Exercise brief. The records are to be copied in their entirety, exactly as given.

Exercise materials.

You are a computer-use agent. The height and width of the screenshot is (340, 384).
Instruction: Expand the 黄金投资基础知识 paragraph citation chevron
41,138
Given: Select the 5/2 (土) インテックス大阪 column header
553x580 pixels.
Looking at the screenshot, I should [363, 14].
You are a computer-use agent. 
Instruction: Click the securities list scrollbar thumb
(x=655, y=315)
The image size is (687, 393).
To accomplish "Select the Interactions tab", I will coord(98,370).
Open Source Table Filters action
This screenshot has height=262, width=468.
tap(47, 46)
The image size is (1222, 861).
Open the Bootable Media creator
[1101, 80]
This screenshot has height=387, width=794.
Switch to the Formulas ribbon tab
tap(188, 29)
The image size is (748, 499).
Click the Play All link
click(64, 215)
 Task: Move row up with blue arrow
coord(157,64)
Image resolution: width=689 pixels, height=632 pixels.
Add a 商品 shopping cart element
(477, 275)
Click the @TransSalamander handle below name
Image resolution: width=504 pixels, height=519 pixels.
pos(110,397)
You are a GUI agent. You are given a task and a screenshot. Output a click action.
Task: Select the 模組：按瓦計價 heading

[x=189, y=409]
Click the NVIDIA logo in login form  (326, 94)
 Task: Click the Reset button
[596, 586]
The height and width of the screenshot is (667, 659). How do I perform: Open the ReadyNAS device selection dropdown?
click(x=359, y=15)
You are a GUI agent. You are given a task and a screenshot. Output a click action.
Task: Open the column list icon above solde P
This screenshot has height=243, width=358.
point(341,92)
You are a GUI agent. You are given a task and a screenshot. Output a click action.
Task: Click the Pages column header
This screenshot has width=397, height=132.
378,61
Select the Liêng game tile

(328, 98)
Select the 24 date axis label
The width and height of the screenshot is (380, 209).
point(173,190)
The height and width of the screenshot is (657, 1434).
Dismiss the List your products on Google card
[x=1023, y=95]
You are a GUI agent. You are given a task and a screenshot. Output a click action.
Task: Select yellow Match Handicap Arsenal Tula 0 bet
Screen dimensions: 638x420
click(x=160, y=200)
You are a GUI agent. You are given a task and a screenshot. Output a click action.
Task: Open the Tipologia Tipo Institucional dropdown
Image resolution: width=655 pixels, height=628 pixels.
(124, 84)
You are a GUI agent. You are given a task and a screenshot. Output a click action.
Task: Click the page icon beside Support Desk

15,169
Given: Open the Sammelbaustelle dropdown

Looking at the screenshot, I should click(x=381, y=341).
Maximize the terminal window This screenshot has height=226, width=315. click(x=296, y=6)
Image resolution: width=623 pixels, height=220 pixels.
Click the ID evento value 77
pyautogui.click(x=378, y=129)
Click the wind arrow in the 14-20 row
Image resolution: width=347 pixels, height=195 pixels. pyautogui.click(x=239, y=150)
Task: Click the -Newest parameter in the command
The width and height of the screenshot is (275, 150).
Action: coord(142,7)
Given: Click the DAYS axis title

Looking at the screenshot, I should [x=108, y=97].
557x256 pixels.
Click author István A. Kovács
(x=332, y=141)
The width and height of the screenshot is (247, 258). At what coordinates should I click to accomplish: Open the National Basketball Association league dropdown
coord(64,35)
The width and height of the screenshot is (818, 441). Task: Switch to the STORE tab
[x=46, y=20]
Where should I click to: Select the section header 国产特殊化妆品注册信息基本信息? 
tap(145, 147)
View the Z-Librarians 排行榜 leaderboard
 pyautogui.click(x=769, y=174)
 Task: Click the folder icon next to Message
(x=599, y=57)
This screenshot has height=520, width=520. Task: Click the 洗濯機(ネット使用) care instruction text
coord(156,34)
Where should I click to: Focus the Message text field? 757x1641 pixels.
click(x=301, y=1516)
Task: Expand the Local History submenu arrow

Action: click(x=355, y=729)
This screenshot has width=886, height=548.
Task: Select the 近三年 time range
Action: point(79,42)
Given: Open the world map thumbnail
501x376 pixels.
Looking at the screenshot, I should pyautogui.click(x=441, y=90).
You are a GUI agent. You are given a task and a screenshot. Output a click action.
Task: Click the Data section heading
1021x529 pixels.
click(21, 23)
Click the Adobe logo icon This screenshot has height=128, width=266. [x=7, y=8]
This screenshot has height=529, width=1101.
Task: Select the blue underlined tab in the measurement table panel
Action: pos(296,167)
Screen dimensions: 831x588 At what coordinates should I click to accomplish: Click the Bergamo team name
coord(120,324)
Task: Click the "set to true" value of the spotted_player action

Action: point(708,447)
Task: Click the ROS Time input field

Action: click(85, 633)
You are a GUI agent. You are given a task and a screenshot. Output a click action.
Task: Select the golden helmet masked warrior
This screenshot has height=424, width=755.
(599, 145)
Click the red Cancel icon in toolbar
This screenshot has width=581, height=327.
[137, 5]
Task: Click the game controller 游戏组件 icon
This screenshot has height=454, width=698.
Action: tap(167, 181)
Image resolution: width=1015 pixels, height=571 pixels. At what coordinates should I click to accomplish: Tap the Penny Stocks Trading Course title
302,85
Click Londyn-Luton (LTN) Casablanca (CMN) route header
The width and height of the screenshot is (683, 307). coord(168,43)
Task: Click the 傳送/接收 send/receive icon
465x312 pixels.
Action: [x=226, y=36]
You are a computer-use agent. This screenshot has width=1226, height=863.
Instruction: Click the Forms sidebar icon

Problem solution.
You are a computer-use agent. The height and width of the screenshot is (340, 384).
Instruction: Expand the 黄金投资基础知识 paragraph citation chevron
41,138
Given: Select the 5/2 (土) インテックス大阪 column header
553x580 pixels.
Looking at the screenshot, I should [363, 14].
You are a computer-use agent. 
Instruction: Click the securities list scrollbar thumb
(x=655, y=315)
The image size is (687, 393).
To accomplish "Select the Interactions tab", I will coord(98,370).
Open Source Table Filters action
This screenshot has height=262, width=468.
tap(47, 46)
The image size is (1222, 861).
Open the Bootable Media creator
[1101, 80]
This screenshot has height=387, width=794.
Switch to the Formulas ribbon tab
tap(188, 29)
The image size is (748, 499).
Click the Play All link
click(64, 215)
 Task: Move row up with blue arrow
coord(157,64)
Image resolution: width=689 pixels, height=632 pixels.
Add a 商品 shopping cart element
(477, 275)
Click the @TransSalamander handle below name
Image resolution: width=504 pixels, height=519 pixels.
pos(110,397)
You are a GUI agent. You are given a task and a screenshot. Output a click action.
Task: Select the 模組：按瓦計價 heading

[x=189, y=409]
Click the NVIDIA logo in login form  (326, 94)
 Task: Click the Reset button
[596, 586]
The height and width of the screenshot is (667, 659). How do I perform: Open the ReadyNAS device selection dropdown?
click(x=359, y=15)
You are a GUI agent. You are given a task and a screenshot. Output a click action.
Task: Open the column list icon above solde P
This screenshot has height=243, width=358.
point(341,92)
You are a GUI agent. You are given a task and a screenshot. Output a click action.
Task: Click the Pages column header
This screenshot has width=397, height=132.
378,61
Select the Liêng game tile

(328, 98)
Select the 24 date axis label
The width and height of the screenshot is (380, 209).
point(173,190)
The height and width of the screenshot is (657, 1434).
Dismiss the List your products on Google card
[x=1023, y=95]
You are a GUI agent. You are given a task and a screenshot. Output a click action.
Task: Select yellow Match Handicap Arsenal Tula 0 bet
Screen dimensions: 638x420
click(x=160, y=200)
You are a GUI agent. You are given a task and a screenshot. Output a click action.
Task: Open the Tipologia Tipo Institucional dropdown
Image resolution: width=655 pixels, height=628 pixels.
(124, 84)
You are a GUI agent. You are given a task and a screenshot. Output a click action.
Task: Click the page icon beside Support Desk

15,169
Given: Open the Sammelbaustelle dropdown

Looking at the screenshot, I should click(x=381, y=341).
Maximize the terminal window This screenshot has height=226, width=315. click(x=296, y=6)
Image resolution: width=623 pixels, height=220 pixels.
Click the ID evento value 77
pyautogui.click(x=378, y=129)
Click the wind arrow in the 14-20 row
Image resolution: width=347 pixels, height=195 pixels. pyautogui.click(x=239, y=150)
Task: Click the -Newest parameter in the command
The width and height of the screenshot is (275, 150).
Action: coord(142,7)
Given: Click the DAYS axis title

Looking at the screenshot, I should [x=108, y=97].
557x256 pixels.
Click author István A. Kovács
(x=332, y=141)
The width and height of the screenshot is (247, 258). At what coordinates should I click to accomplish: Open the National Basketball Association league dropdown
coord(64,35)
The width and height of the screenshot is (818, 441). Task: Switch to the STORE tab
[x=46, y=20]
Where should I click to: Select the section header 国产特殊化妆品注册信息基本信息? 
tap(145, 147)
View the Z-Librarians 排行榜 leaderboard
 pyautogui.click(x=769, y=174)
 Task: Click the folder icon next to Message
(x=599, y=57)
This screenshot has height=520, width=520. Task: Click the 洗濯機(ネット使用) care instruction text
coord(156,34)
Where should I click to: Focus the Message text field? 757x1641 pixels.
click(x=301, y=1516)
Task: Expand the Local History submenu arrow

Action: click(x=355, y=729)
This screenshot has width=886, height=548.
Task: Select the 近三年 time range
Action: point(79,42)
Given: Open the world map thumbnail
501x376 pixels.
Looking at the screenshot, I should pyautogui.click(x=441, y=90).
You are a GUI agent. You are given a task and a screenshot. Output a click action.
Task: Click the Data section heading
1021x529 pixels.
click(21, 23)
Click the Adobe logo icon This screenshot has height=128, width=266. [x=7, y=8]
This screenshot has height=529, width=1101.
Task: Select the blue underlined tab in the measurement table panel
Action: pos(296,167)
Screen dimensions: 831x588 At what coordinates should I click to accomplish: Click the Bergamo team name
coord(120,324)
Task: Click the "set to true" value of the spotted_player action

Action: point(708,447)
Task: Click the ROS Time input field

Action: click(85, 633)
You are a GUI agent. You are given a task and a screenshot. Output a click action.
Task: Select the golden helmet masked warrior
This screenshot has height=424, width=755.
(599, 145)
Click the red Cancel icon in toolbar
This screenshot has width=581, height=327.
[137, 5]
Task: Click the game controller 游戏组件 icon
This screenshot has height=454, width=698.
Action: tap(167, 181)
Image resolution: width=1015 pixels, height=571 pixels. At what coordinates should I click to accomplish: Tap the Penny Stocks Trading Course title
302,85
Click Londyn-Luton (LTN) Casablanca (CMN) route header
The width and height of the screenshot is (683, 307). coord(168,43)
Task: Click the 傳送/接收 send/receive icon
465x312 pixels.
Action: [x=226, y=36]
You are a computer-use agent. This screenshot has width=1226, height=863.
Instruction: Click the Forms sidebar icon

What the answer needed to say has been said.